Reported by: | jdfreder@calpoly.edu | Owned by: | jdfreder@calpoly.edu |
---|---|---|---|
Priority: | undecided | Milestone: | None |
Component: | unfiled | Version: | 1.10.2 |
Keywords: | Cc: | ||
Blocked by: | Blocking: |
Description
PR 1438 (https://github.com/jquery/jquery/pull/1438) stores the context
of a proxied function as an attribute on the resultant proxy. The following shows why this is convinient:
```javascript
a = $.proxy(myFunction, myContext)
```
The context cannot be determined from a
in *master*. With PR 1438 (https://github.com/jquery/jquery/pull/1438) the context can now be determined by
```javascript
a.context
```
Attachments (0)
Change History (5)
Changed November 16, 2013 02:37AM UTC by comment:1
owner: | → jdfreder@calpoly.edu |
---|---|
status: | new → pending |
Changed November 16, 2013 04:56AM UTC by comment:2
Hi dmethvin,
In my specific use case, a dictionary exists containing a list of callbacks (all proxies) that fill specific elements with content. The dictionary maps content id's to each callback. Elsewhere in the code (a recent addition) a content id exists for which I need an element. Using the dictionary I can get the callback to fill the element, but I need a handle to the element itself.

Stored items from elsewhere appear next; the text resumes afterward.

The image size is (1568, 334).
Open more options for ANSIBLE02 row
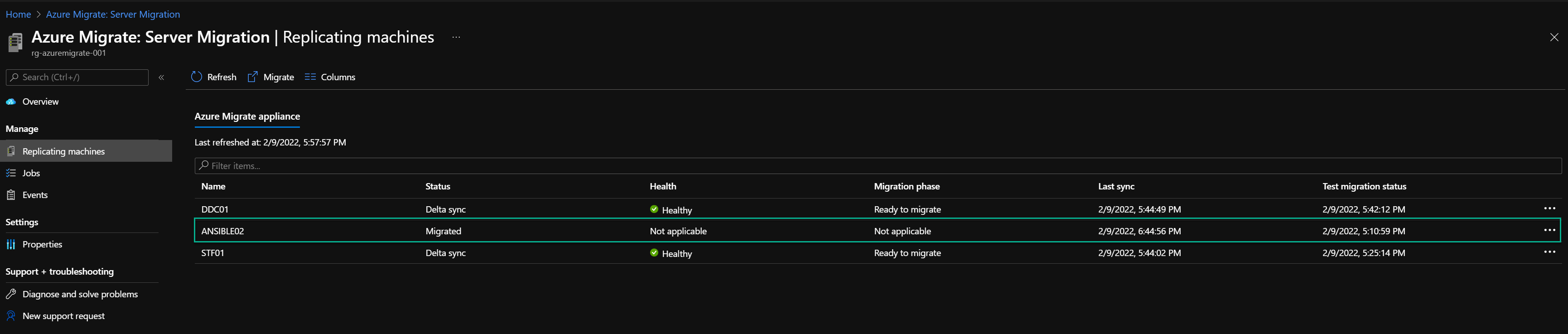[1549, 231]
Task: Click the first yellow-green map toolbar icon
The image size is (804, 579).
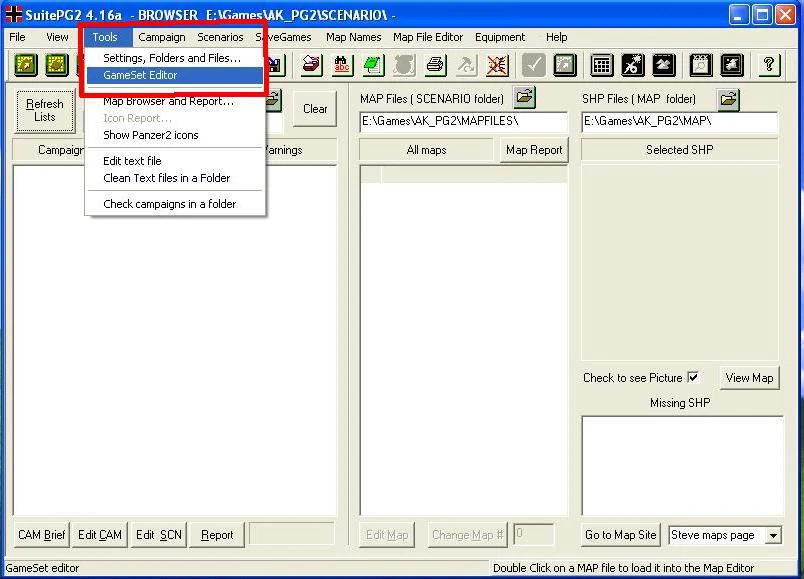Action: [x=26, y=65]
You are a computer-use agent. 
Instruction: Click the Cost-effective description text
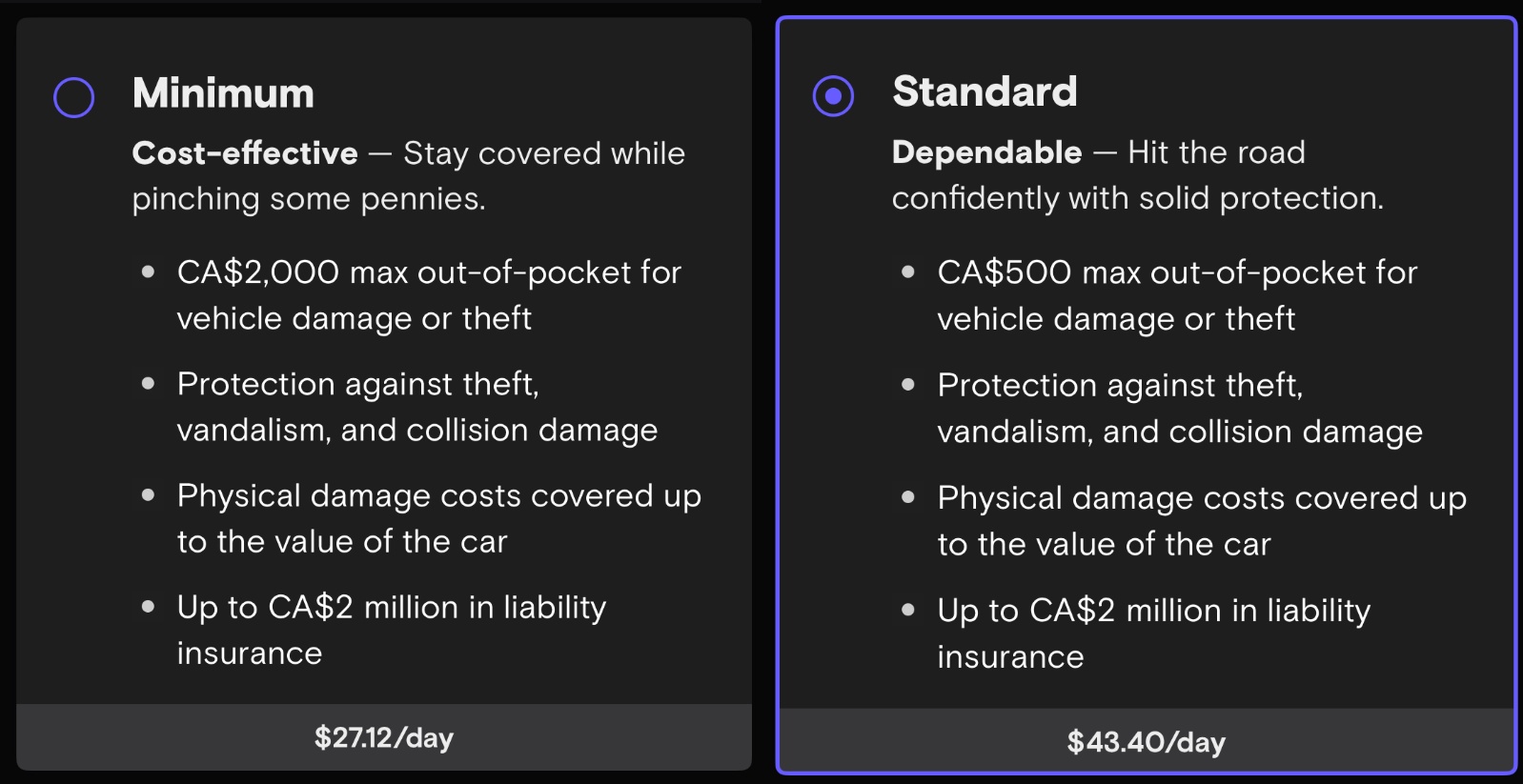click(x=408, y=175)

Your suggestion would definitely work, but for now I've implemented a different mechanism for mapping content id's to elements. I still think this would be a useful addition to jQuery.
Changed November 16, 2013 04:57AM UTC by comment:3
Hi dmethvin,
In my specific use case, a dictionary exists containing a list of callbacks (all proxies) that fill specific elements with content. The dictionary maps content id's to each callback. Elsewhere in the code (a recent addition) a content id exists for which I need an element. Using the dictionary I can get the callback to fill the element, but I need a handle to the element itself.
Your suggestion would definitely work, but for now I've implemented a different mechanism for mapping content id's to elements. I still think this would be a useful addition to jQuery.
Changed November 16, 2013 05:43PM UTC by comment:4
This creates a side channel—any code that can reach this .context
property can also maliciously modify any writable or configurable properties, which in turn allows access to potentially sensitive references that would otherwise be out of reach.
Changed November 16, 2013 06:00PM UTC by comment:5
resolution: | → notabug |
---|---|
status: | pending → closed |
Well in this case, the patch is only saving the .context
as a property of the proxy but it is still using the original closure variable in the call.
Putting the context on the object, even if it can't be modified, doesn't seem like a good idea if it would leak information not generally needed by the caller. If the creator of the proxy wants to share the context it can certainly do so by adding the property to the object after creating it.
What is the use case for this? Obviously you already get the context in a call. If you did need it, you could assign it as a property to the returned proxy object since you passed it in.